Indotto dall'avversione confuciana verso il commercio, Hongwu appoggiò la creazione di comunità agricole largamente autosufficienti. Fece espropriare le tenute neofeudali che si erano create alla fine della dinastia Song e durante quella Yuan, i grandi latifondi confiscati vennero frammentati e messi in affitto, e la schiavitù nei fondi privati venne vietata. Dopo la morte dell'imperatore Yongle, i contadini indipendenti costituirono la classe dominante dell'agricoltura cinese.
Sotto il governo di Hongwu, i burocrati mongoli che avevano dominato per quasi un secolo durante la dinastia Yuan vennero sostituiti dai cinesi di etnia han. Venne ripristinato il tradizionale sistema confuciano di verifica, con il quale venivano selezionati i funzionari statali e gli impiegati civili sulla base del merito. I candidati per gli impieghi nel servizio civile e nel servizio militare dovettero passare nuovamente i tradizionali esami studiando i testi classici cinesi. I letterati confuciani, messi da parte dalla dinastia Yuan per circa un secolo, tornarono nuovamente ad esercitare la loro influenza sullo Stato cinese.
Hongwu riuscì parzialmente a consolidare il proprio controllo su tutti gli aspetti del governo, sia per evitare che nessun altro gruppo fosse in grado di sovvertire il suo potere che per rinforzare le difese del paese contro i mongoli. Come imperatore, concentrò sempre di più il potere nelle proprie mani, fece arrestare il primo ministro accusato di aver congiurato contro di lui ed abolì il segretariato imperiale, che durante le dinastie precedenti costituiva il principale ente amministrativo statale.
Durante i precedenti regni, il primo ministro doveva garantire che all'interno del governo vi fosse un livello sufficiente di competenza e continuità, ma Hongwu, desideroso di concentrare nelle sue mani tutto il potere, abolì l'ufficio del primo ministro rimuovendo la sola garanzia contro imperatori incompetenti. Ad Hongwu succedette sul trono nel 1398 il nipote Jianwen, che venne dopo 4 anni usurpato da Chengzu, uno dei figli più giovani di Hongwu, che regnò con il nome imperiale Yongle dal 1403 al 1434. Il nuovo imperatore spostò nuovamente la capitale a Pechino.

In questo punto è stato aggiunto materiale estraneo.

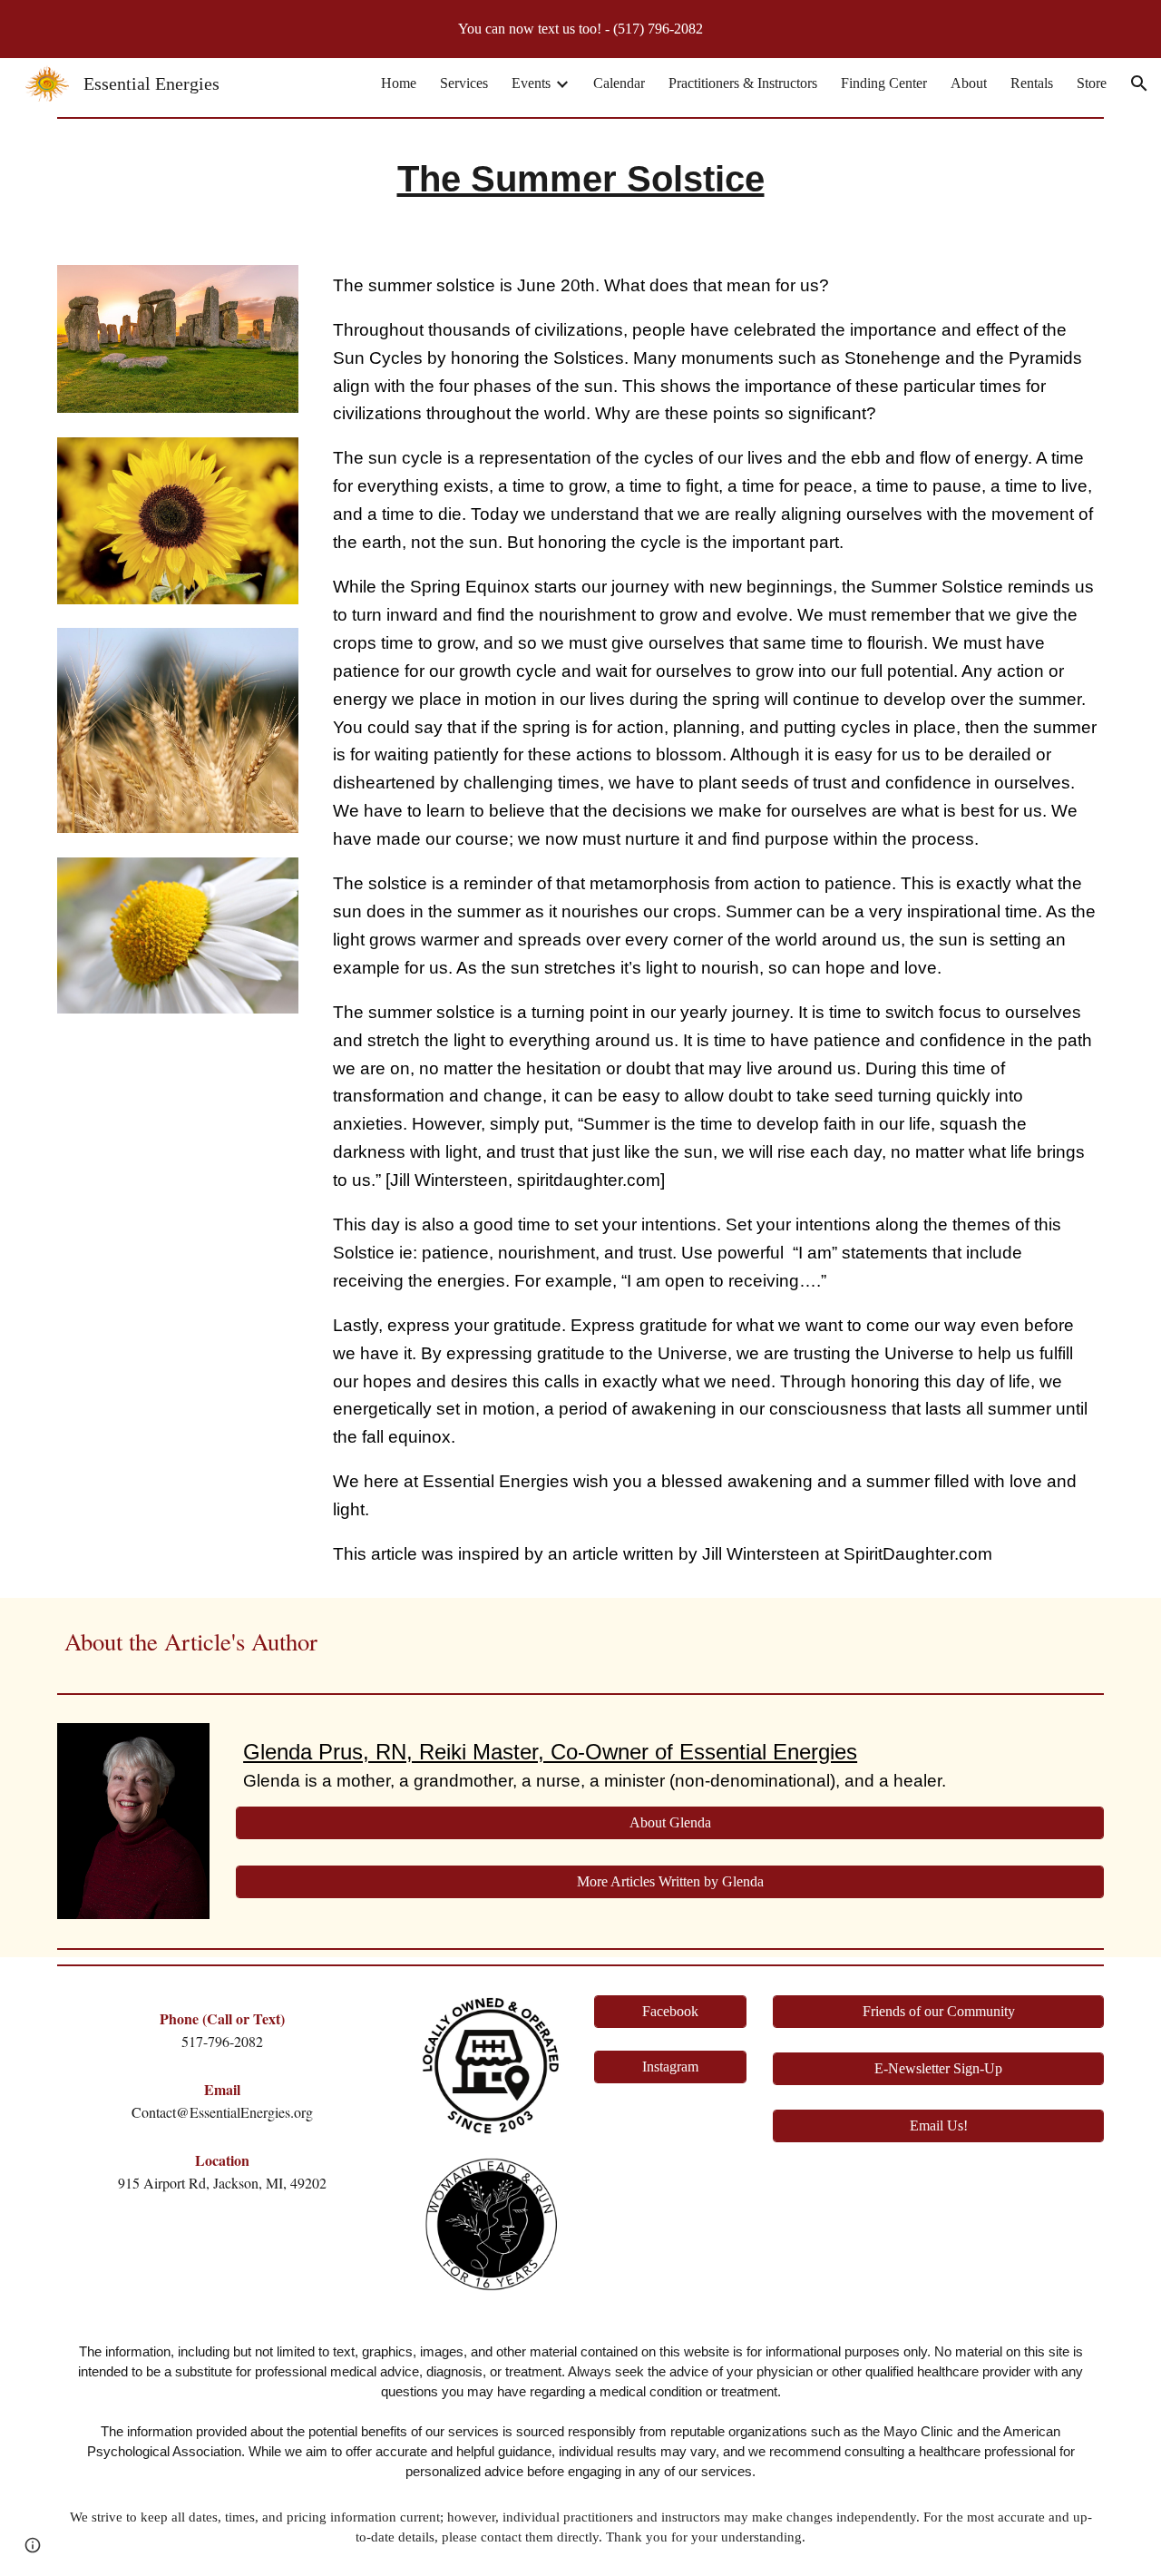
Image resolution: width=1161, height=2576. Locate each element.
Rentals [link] (1031, 83)
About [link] (969, 83)
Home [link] (398, 83)
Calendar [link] (619, 83)
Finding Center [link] (884, 83)
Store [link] (1092, 83)
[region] (580, 29)
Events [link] (531, 83)
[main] (580, 184)
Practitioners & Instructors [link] (742, 83)
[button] (1139, 83)
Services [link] (464, 83)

Durante il dominio dei Song, dinastia han che precedette quella degli Yuan, gli eunuchi ebbero un ruolo decisivo negli affari di governo; Hongwu ne ridusse il numero e vietò loro di maneggiare documenti di Stato, li lasciò privi di istruzione e liquidò quelli che si intromisero negli affari di Stato. Aveva una pronunciata avversione verso gli eunuchi imperiali (una corte di servi castrati al servizio dell'imperatore) ed un'iscrizione nel suo palazzo enunciava: "Gli eunuchi non possono avere nulla a che fare con l'amministrazione." Durante il regno del suo successore, gli eunuchi iniziarono a riguadagnare la loro precedente influenza.
Il ruolo dell'imperatore in questo frangente divenne ancora più autocratico, anche se Hongwu necessariamente continuò ad avvalersi di quello che chiamava il "Grande Segretariato" per gestire l'immensa mole di incartamenti, che includevano memoriali (petizioni e raccomandazioni al trono), editti imperiali, notizie di vari tipi e registri delle tasse.

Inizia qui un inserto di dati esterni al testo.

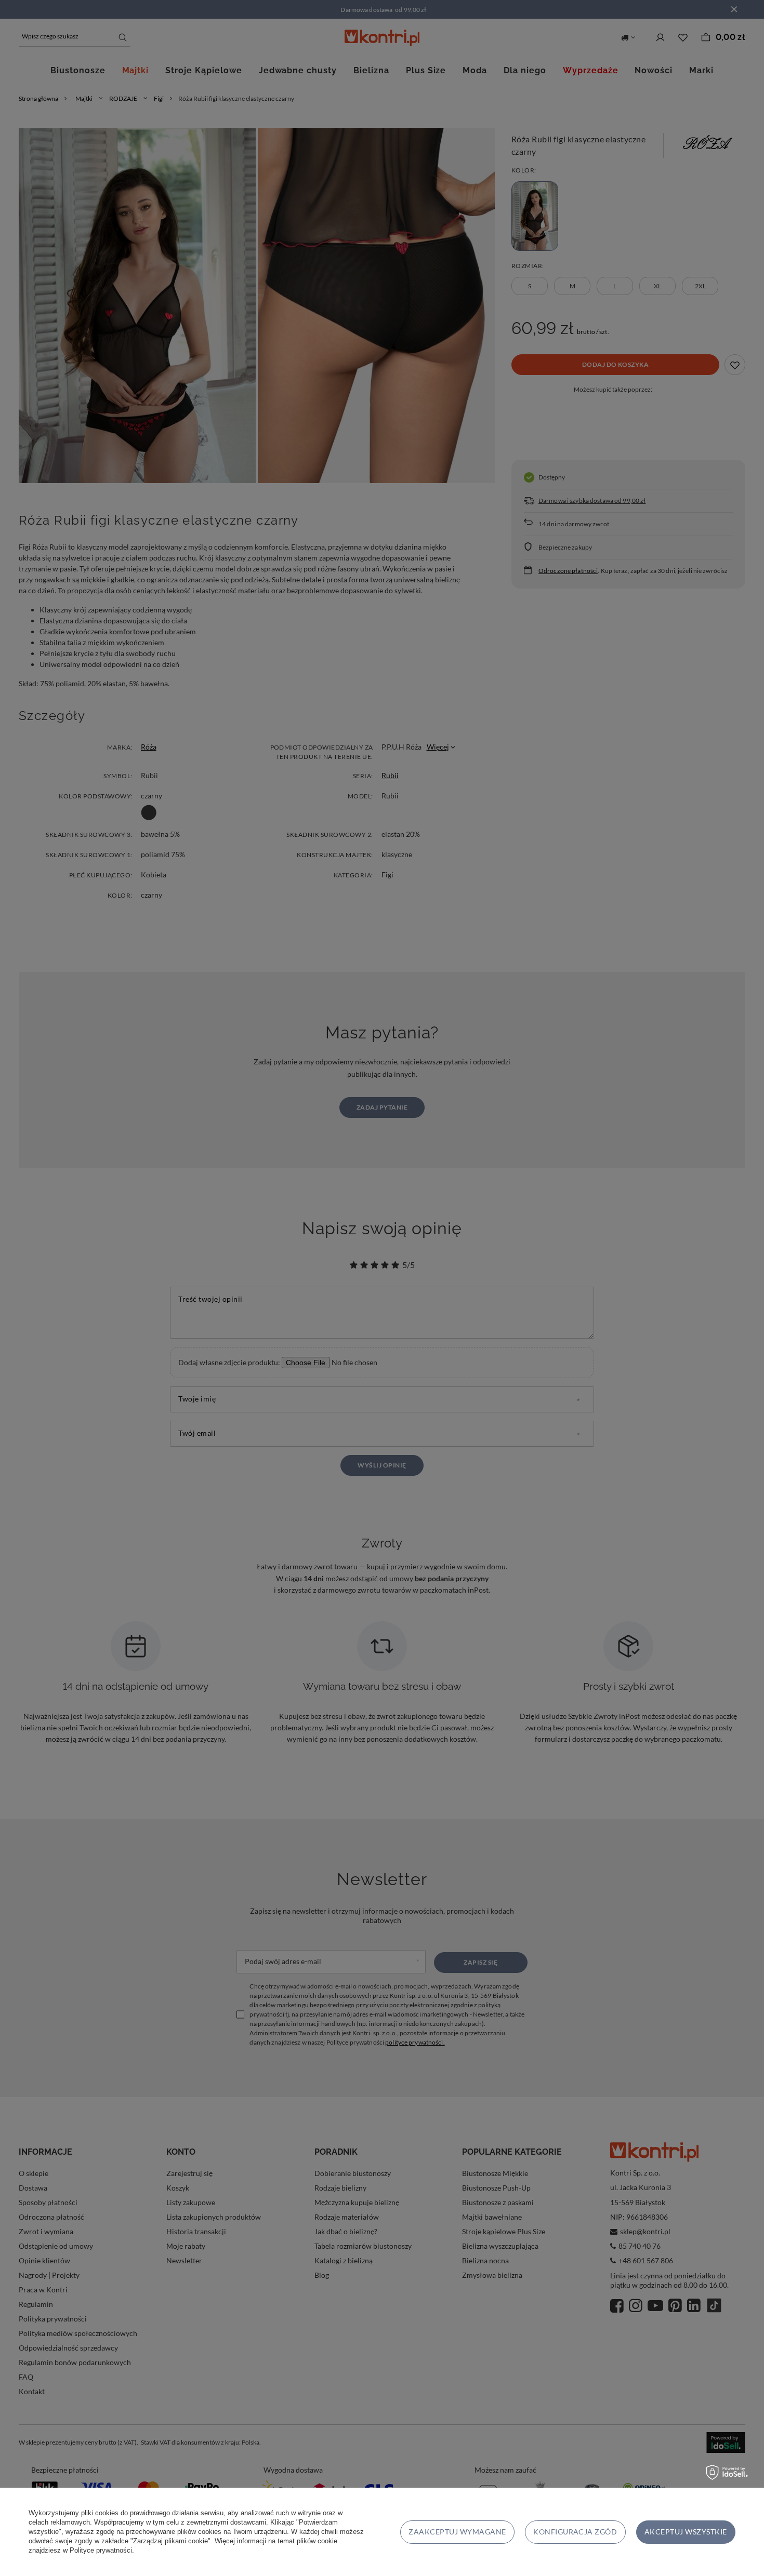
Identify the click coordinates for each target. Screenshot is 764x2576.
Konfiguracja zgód (575, 2531)
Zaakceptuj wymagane (457, 2531)
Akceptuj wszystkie (685, 2531)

Durante il regno di Hongwu, vi fu una rapida e drammatica crescita della popolazione, soprattutto grazie all'aumentata disponibilità di cibo derivante dalle indovinate riforme agricole. Alla fine della dinastia Ming la popolazione probabilmente era cresciuta di almeno il 50%.
L'imperatore Hongwu temeva le ribellioni ed i colpi di stato. La critica da parte di qualunque dei suoi consiglieri diveniva un'offesa da punire con la pena capitale. Una storia che lo riguarda, parla di uno studioso confuciano che era contrario alle sue politiche e che decise di andare nella capitale e rimproverare l'imperatore. Dopo aver intrattenuto gli ascoltatori, entrò nella bara che aveva portato con sé ed attese l'ordine di esecuzione di Hongwu. L'imperatore fu invece così colpito dalla sua spavalderia che gli risparmiò la vita.
Dalle esplorazioni all'isolamento
Tra il 1405 e il 1433, gli imperatori Ming inviarono sette spedizioni marittime per esplorare i mari del Sud e l'oceano Indiano. La xenofobia e l'introspezione intellettuale, caratteristiche della sempre più popolare scuola neo-confuciana, non condussero all'isolamento fisico della Cina. I contatti ed i commerci con il mondo esterno, in particolare con il Giappone, si incrementarono notevolmente. Yongle fu competente come amministratore, ma si rivelò un tiranno: con costernazione delle élite acculturate che ambivano ad un regno basato sulla virtù, fece eliminare famiglie intere di suoi oppositori politici e durante il suo regno furono assassinate arbitrariamente migliaia di persone.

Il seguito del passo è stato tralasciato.